La vida de los otros
Por Oscar M. Prieto , 9 abril, 2021
“El caminante, alguien que no era yo, porque lo estaba viendo desde mi casa”. Así comienza Ángel González su “Historia apenas entrevista”, para aclarar al lector que él no es el caminante o, quizás, para decir negando que es él mismo el protagonista. En tiempos de oscuridad es difícil saber quién es uno, es recomendable que los demás no lo sepan.
Se puede oler en el viento cuando la tormenta está cerca. Negros nubarrones se avecinan cuando el autor considera un peligro rebelar su nombre y oculta lo que dice de tal manera que no parezca lo que es. Copérnico, cuando desplazó a la tierra del centro que ocupaba y colocó en el centro al sol, tuvo buen cuidado de presentar su libro como una simple hipótesis y retrasó su publicación hasta que la muerte ya venía a buscarlo para llevarlo consigo de la mano y se sintió libro del abrazo ejecutor y de la hoguera. Fueron muchos los que creyeron necesario proteger su identidad bajo seudónimo y ocultar así bajo lo falso las verdades que decían. Hubo quienes, en el mismo prólogo, tuvieron que alejarse de sus obras, renunciar a su paternidad, mintiendo al decir que ellos sólo las habían encontrado bajo unas tablas, en algún desván o entre las ruinas. Cuando ninguno de estos subterfugios fue posible, algunos recurrieron a publicar en países donde el cerco aún no se había estrechado. Ideas revolucionarias, libres, tuvieron que cruzar con nocturnidad fronteras como contrabando. Así ocurrió, por ejemplo, con la Enciclopedia.

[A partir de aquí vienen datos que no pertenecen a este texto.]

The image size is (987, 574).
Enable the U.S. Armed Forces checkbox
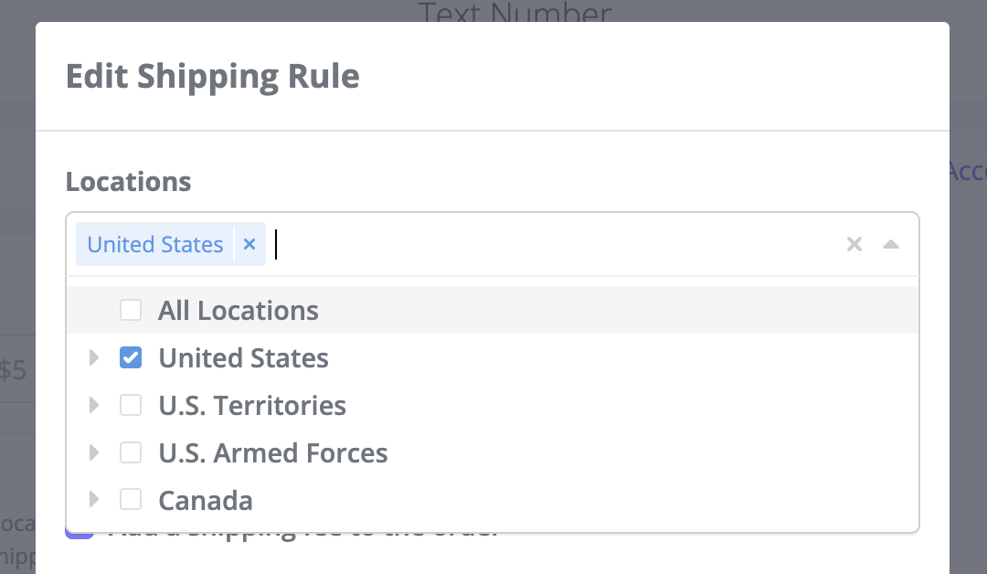[x=131, y=452]
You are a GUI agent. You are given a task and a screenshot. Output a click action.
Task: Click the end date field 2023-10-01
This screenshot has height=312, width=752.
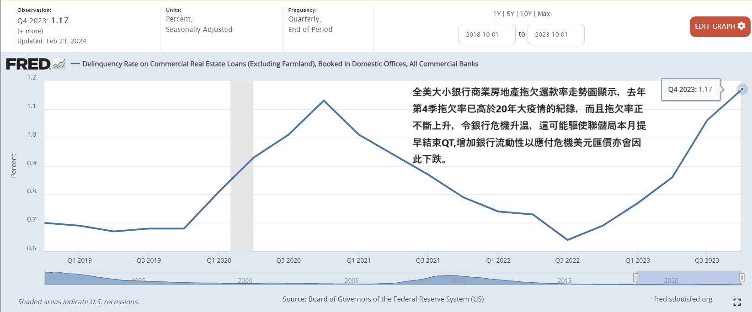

Puede parecer que esto pertenece a tiempos pasados, superados, cuando los inquisidores y totalitarios -vienen a ser lo mismo- perseguían el menor atisbo. Cuando las quemas de brujas y de comunistas, de judíos y librepensadores, de herejes y de disidentes. Tiempos en los que era delito lo que no lo era, cuando desde el poder se alentaba la sospecha y se transmitía que todos, cualquiera, eran en principio culpables, hasta que no se demostrase lo contrario. Lograda esta atmósfera asfixiante, resulta relativamente sencillo para el tirano, la iglesia o el partido vanguardia el control absoluto. No necesita ni siquiera ordenarlo, por propia iniciativa, por miedo, cada súbdito se convierte en policía del vecino y cae en la trampa de que delatar al otro le salva a él mismo.
Y todo esto, porque el jardinero, alguien que no era yo, regó la lavanda, las zinnias y las dalias recién plantadas, antes de partir.